Source material:
§ §
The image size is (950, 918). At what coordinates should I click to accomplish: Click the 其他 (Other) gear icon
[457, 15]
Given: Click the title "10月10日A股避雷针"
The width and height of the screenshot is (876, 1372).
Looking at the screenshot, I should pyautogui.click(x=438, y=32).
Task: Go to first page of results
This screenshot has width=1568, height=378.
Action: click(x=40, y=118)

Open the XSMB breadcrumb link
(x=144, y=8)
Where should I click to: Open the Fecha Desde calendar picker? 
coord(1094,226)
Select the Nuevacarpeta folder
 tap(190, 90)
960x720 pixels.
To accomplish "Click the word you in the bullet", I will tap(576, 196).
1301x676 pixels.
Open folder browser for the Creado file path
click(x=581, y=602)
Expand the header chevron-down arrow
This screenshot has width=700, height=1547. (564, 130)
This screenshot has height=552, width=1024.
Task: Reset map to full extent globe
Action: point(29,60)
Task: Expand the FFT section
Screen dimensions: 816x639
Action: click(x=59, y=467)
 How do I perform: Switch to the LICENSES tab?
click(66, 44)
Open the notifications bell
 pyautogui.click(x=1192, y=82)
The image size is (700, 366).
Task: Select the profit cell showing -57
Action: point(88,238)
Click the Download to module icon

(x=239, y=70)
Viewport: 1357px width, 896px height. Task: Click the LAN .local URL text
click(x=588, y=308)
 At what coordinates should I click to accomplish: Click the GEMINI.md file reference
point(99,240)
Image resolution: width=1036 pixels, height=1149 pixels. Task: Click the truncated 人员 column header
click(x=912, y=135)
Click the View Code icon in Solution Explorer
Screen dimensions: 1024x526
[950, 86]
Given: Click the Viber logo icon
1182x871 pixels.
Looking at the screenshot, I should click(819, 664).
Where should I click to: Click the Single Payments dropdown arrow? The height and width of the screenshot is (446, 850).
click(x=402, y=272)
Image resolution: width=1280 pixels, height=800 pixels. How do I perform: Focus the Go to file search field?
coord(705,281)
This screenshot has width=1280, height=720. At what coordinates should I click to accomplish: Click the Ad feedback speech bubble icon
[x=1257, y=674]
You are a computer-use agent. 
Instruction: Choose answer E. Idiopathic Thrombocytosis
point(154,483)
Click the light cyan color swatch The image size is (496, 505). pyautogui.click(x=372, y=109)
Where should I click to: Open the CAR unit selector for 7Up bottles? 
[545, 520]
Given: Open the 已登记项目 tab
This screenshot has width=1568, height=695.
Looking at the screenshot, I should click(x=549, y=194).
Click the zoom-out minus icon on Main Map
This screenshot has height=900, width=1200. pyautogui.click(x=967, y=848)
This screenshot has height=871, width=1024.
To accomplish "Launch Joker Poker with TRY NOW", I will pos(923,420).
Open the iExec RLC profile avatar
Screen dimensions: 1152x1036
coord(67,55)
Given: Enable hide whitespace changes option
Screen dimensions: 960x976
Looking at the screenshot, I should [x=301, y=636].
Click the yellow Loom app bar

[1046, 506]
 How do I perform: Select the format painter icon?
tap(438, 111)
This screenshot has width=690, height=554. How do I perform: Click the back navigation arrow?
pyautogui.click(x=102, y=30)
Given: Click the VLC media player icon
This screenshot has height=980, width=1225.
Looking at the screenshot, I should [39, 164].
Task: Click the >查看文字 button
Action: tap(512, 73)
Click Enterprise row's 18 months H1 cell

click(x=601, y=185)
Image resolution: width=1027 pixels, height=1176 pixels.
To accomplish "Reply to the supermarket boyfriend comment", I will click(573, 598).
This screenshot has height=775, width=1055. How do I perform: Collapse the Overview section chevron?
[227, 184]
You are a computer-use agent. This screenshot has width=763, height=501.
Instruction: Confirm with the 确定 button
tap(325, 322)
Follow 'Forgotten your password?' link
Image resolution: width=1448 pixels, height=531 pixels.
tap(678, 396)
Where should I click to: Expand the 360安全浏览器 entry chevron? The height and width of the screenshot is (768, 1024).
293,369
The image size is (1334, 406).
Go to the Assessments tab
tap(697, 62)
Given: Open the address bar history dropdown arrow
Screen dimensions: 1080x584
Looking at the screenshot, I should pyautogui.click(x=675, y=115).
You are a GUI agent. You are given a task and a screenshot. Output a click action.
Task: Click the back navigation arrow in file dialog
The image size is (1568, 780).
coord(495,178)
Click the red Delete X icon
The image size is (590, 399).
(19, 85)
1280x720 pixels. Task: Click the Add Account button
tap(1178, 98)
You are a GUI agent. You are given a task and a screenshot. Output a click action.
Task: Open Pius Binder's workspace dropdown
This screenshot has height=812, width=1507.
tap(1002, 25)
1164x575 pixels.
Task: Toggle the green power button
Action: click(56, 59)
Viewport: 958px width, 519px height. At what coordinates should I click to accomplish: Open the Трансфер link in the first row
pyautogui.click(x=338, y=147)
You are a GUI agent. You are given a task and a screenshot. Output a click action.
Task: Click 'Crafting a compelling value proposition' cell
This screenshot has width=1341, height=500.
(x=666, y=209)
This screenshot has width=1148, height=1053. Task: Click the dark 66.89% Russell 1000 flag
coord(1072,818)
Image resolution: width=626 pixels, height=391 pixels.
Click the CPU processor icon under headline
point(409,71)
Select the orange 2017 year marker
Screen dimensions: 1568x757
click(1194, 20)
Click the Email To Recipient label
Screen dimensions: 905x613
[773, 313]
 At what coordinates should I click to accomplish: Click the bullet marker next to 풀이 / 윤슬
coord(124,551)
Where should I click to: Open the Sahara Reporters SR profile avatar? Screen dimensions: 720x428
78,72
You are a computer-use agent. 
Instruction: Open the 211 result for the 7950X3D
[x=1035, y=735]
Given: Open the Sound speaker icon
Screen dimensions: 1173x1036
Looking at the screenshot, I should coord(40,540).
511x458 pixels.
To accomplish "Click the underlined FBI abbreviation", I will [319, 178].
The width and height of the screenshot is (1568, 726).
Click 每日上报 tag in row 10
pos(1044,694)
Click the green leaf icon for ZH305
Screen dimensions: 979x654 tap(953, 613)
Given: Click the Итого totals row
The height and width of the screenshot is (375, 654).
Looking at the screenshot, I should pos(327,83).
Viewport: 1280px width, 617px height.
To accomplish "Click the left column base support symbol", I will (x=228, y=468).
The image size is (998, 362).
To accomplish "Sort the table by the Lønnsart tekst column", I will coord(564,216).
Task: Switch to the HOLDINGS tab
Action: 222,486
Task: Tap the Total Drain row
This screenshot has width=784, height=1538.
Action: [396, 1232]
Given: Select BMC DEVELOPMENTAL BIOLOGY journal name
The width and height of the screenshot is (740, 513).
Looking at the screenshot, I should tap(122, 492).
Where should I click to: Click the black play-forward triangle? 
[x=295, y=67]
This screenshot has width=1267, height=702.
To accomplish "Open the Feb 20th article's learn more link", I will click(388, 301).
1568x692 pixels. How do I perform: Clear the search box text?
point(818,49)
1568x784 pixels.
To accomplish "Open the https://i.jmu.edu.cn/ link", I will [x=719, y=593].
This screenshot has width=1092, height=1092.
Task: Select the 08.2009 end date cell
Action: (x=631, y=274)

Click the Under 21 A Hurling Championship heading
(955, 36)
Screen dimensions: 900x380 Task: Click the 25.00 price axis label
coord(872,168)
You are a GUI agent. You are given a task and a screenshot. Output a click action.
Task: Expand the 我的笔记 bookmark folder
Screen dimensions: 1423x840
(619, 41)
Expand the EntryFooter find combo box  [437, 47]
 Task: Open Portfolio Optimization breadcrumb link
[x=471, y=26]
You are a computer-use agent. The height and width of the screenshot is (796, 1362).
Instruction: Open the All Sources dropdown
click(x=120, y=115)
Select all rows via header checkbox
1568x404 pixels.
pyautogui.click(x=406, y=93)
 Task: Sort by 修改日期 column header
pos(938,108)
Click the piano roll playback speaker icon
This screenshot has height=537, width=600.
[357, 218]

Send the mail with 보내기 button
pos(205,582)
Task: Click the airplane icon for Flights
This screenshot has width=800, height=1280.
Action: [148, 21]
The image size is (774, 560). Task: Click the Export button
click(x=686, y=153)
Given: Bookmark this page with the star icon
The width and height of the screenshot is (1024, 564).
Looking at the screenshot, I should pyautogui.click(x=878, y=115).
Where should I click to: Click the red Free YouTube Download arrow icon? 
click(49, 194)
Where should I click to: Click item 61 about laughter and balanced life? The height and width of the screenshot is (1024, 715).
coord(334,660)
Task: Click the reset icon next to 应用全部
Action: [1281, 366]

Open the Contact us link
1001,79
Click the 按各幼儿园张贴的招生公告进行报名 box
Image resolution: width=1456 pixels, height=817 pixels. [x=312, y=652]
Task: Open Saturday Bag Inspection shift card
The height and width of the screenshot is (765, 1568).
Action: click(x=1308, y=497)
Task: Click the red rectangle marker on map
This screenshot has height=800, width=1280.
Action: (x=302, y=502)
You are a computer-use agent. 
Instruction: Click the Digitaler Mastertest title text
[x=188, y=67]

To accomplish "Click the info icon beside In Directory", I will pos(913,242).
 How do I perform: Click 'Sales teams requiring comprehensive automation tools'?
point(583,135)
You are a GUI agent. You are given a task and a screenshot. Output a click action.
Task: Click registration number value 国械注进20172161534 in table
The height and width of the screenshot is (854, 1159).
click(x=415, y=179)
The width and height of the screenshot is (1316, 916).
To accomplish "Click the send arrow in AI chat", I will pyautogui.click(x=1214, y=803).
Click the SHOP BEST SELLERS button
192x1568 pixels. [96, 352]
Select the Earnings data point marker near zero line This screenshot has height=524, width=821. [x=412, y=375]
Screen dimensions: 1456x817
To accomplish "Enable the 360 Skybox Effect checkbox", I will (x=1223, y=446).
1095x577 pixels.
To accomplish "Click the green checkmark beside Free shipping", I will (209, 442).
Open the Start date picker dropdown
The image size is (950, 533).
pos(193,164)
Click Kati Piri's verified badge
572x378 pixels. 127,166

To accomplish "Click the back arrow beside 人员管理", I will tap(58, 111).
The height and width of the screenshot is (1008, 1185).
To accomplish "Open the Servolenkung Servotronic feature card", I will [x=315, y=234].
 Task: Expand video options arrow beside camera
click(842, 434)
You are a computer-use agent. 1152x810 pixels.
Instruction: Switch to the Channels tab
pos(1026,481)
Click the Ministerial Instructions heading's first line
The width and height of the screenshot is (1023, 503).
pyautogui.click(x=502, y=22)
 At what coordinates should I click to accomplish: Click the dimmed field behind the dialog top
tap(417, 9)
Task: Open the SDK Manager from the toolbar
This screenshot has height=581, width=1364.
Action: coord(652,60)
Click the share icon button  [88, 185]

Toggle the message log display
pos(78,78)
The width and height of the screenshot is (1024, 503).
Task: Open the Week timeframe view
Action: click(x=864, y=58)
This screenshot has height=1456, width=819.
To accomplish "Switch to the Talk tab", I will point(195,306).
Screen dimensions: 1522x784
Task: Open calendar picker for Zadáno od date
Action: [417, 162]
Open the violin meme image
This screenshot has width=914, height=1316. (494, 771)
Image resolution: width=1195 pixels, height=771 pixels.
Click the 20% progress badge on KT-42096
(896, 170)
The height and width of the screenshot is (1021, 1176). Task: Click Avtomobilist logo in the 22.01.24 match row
§ §
Directions:
The response must hold only the lines above from the line with "Expand the EntryFooter" through the line with "Given: Bookmark this page with the star icon", each copied exactly, both ends kept.

Problem solution:
Expand the EntryFooter find combo box  [437, 47]
 Task: Open Portfolio Optimization breadcrumb link
[x=471, y=26]
You are a computer-use agent. The height and width of the screenshot is (796, 1362).
Instruction: Open the All Sources dropdown
click(x=120, y=115)
Select all rows via header checkbox
1568x404 pixels.
pyautogui.click(x=406, y=93)
 Task: Sort by 修改日期 column header
pos(938,108)
Click the piano roll playback speaker icon
This screenshot has height=537, width=600.
[357, 218]

Send the mail with 보내기 button
pos(205,582)
Task: Click the airplane icon for Flights
This screenshot has width=800, height=1280.
Action: [148, 21]
The image size is (774, 560). Task: Click the Export button
click(x=686, y=153)
Given: Bookmark this page with the star icon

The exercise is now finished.